Provide the number of lines in the material containing the word "computer", with nothing added.

Input data>
•••••

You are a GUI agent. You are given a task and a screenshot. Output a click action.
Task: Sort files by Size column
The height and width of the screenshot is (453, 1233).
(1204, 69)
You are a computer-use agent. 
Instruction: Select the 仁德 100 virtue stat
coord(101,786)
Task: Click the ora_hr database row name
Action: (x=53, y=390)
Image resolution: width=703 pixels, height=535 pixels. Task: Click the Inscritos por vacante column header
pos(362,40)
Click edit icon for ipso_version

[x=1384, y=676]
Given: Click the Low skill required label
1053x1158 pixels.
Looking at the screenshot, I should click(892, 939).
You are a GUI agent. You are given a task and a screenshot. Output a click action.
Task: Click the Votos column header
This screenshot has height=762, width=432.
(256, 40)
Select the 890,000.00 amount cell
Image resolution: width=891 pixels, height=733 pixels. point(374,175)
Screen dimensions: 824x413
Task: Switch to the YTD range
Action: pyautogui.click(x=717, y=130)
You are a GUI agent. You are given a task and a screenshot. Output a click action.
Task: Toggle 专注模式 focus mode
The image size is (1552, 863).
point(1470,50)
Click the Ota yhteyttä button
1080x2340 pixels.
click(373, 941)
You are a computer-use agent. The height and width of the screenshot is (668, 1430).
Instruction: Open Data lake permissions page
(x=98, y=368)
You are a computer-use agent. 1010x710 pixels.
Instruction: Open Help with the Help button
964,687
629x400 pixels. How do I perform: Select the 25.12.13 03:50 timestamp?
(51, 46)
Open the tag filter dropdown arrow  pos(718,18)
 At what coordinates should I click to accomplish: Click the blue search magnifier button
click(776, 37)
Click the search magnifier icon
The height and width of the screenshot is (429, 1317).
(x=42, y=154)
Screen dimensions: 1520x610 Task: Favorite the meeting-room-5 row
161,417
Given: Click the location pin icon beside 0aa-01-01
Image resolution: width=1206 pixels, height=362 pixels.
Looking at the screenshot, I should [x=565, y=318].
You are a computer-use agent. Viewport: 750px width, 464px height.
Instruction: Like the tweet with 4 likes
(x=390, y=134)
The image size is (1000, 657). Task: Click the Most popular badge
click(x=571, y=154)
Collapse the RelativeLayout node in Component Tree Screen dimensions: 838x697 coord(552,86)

•••••

Exercise answer> 4